DATA TO PROCESS Block Start
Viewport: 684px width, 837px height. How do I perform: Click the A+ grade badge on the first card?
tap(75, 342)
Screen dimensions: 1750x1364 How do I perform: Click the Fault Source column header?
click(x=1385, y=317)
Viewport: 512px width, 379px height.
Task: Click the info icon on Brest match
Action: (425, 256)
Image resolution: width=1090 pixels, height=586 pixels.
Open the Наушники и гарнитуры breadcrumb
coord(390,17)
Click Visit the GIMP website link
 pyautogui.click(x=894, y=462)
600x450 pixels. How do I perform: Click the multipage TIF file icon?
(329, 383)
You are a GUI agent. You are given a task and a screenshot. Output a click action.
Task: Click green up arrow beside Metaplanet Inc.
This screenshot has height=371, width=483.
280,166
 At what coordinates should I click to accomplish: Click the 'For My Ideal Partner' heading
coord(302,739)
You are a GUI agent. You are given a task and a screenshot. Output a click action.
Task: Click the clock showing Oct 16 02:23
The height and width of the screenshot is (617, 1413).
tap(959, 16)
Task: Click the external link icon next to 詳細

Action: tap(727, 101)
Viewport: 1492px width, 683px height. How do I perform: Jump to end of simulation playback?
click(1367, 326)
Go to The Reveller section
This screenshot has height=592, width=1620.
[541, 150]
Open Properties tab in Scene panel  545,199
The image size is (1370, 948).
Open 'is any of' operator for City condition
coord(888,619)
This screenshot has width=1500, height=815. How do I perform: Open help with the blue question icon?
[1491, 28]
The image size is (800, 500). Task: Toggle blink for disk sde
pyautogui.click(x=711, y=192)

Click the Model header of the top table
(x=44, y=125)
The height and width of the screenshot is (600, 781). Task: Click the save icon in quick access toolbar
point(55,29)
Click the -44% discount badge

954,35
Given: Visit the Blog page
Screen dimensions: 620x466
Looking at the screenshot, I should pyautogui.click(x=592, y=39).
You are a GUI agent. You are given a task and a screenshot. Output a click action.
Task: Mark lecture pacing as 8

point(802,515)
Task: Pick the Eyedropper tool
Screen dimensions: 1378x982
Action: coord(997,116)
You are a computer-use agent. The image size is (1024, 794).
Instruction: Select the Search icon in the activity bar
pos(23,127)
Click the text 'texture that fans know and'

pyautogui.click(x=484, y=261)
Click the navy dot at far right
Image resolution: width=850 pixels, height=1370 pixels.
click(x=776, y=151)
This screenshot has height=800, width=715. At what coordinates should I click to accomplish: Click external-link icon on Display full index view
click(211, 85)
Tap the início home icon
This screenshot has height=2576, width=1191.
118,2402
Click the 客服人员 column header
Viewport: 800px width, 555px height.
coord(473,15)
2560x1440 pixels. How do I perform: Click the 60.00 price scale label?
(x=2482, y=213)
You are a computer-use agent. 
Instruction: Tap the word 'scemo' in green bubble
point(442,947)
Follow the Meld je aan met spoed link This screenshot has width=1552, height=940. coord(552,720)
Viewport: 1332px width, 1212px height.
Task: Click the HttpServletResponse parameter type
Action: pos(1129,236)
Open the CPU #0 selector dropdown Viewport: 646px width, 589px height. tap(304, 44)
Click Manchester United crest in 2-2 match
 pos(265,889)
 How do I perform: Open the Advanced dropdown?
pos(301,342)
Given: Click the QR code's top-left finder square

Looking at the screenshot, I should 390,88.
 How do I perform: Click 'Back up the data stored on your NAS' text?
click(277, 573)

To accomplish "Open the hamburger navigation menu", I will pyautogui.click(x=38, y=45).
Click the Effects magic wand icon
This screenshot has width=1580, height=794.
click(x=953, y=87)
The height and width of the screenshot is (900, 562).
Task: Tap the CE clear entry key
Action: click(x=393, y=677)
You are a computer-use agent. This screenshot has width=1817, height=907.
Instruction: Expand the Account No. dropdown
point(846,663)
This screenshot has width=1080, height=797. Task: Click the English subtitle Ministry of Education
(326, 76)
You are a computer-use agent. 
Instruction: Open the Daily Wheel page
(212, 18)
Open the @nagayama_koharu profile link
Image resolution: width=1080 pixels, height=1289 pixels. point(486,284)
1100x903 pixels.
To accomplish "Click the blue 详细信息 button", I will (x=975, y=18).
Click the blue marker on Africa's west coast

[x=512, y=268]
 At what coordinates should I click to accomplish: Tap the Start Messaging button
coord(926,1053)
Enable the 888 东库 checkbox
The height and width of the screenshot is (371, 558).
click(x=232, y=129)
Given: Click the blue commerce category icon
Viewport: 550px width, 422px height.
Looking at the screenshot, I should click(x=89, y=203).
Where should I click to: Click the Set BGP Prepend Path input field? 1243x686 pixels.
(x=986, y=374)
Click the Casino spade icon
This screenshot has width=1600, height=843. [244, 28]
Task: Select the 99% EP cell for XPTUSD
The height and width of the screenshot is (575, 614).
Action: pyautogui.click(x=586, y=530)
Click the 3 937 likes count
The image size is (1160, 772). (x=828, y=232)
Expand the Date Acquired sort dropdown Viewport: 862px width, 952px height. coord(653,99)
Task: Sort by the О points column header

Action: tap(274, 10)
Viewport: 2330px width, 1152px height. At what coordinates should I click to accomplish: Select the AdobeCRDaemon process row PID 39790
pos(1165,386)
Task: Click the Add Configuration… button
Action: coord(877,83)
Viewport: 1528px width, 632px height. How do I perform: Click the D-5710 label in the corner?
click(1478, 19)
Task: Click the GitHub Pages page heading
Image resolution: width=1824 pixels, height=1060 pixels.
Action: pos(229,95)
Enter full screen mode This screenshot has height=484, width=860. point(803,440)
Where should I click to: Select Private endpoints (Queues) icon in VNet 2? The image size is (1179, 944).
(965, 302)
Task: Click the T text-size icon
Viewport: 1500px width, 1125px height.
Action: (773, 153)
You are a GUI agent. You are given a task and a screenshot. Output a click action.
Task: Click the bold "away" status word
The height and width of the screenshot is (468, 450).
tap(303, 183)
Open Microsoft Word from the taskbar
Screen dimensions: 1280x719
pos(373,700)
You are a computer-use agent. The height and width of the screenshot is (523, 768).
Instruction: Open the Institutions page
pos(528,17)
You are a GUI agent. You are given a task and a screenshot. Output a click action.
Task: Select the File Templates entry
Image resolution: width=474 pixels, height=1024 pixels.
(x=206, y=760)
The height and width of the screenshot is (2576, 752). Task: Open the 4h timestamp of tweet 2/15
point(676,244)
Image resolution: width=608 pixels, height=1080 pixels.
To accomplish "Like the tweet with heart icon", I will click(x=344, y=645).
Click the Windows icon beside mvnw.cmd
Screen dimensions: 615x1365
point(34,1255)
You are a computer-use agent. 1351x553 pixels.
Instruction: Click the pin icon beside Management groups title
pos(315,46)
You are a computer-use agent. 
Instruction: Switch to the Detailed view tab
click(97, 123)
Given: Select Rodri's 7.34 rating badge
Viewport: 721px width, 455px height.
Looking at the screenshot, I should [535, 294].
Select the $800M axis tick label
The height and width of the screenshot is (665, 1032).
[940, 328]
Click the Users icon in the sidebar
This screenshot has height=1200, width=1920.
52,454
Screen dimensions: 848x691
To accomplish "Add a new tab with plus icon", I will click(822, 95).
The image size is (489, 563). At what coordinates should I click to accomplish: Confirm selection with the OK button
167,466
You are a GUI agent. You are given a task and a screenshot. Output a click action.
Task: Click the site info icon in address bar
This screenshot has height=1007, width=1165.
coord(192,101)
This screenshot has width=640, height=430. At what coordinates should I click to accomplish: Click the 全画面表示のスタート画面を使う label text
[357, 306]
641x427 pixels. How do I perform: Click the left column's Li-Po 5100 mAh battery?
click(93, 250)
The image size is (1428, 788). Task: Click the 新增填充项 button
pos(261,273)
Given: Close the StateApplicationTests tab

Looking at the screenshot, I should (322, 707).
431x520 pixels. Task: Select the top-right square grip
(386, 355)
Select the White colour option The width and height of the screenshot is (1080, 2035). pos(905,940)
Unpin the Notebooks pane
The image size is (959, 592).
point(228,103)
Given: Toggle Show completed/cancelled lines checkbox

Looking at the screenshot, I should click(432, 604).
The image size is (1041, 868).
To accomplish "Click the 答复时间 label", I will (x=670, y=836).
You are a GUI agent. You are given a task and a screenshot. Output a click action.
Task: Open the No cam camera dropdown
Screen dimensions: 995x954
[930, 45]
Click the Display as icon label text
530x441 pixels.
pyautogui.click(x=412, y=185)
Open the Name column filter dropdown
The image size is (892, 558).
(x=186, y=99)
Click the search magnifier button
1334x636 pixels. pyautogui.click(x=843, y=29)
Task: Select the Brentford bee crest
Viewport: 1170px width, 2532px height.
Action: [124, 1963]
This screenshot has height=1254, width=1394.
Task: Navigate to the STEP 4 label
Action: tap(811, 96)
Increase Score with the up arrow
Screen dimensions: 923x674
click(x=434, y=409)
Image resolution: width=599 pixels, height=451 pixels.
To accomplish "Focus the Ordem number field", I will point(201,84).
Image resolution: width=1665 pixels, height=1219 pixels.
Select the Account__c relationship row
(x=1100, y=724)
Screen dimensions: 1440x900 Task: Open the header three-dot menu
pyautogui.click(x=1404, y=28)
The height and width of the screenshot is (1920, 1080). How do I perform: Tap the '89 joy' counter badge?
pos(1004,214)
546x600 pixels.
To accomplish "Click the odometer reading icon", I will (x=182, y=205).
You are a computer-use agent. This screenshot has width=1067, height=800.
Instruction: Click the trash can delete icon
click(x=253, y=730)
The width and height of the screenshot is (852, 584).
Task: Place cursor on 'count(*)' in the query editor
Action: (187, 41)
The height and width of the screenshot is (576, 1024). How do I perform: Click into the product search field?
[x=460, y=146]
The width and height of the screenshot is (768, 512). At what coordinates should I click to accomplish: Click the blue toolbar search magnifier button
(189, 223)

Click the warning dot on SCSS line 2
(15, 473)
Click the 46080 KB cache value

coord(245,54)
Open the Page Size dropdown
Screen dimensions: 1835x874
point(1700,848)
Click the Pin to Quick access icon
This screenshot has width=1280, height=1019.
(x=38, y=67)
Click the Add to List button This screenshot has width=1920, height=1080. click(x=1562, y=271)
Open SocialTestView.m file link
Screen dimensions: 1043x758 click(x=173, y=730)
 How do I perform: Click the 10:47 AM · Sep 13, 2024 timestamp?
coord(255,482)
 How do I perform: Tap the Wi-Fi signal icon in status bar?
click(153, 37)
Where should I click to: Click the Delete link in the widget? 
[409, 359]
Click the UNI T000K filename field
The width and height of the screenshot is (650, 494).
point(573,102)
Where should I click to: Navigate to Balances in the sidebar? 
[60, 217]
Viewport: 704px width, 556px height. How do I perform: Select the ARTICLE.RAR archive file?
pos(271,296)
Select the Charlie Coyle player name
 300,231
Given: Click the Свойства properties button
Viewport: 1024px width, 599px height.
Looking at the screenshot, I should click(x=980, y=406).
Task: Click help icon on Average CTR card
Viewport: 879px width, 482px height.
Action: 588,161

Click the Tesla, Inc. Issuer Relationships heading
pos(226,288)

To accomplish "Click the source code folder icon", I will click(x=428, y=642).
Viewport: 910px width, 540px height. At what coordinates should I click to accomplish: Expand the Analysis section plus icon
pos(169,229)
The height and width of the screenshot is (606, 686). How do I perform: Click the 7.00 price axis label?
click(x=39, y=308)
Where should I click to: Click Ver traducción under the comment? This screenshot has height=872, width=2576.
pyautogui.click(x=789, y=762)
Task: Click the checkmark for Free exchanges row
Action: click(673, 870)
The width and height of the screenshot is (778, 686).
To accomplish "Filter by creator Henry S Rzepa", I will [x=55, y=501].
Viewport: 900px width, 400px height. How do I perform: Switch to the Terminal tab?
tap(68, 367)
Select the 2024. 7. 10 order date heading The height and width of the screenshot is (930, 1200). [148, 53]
DATA TO PROCESS Block End
TASK
Search the listing for the word "arrow", and copy every line in which it is found.

THE ANSWER
Task: Click green up arrow beside Metaplanet Inc.
Increase Score with the up arrow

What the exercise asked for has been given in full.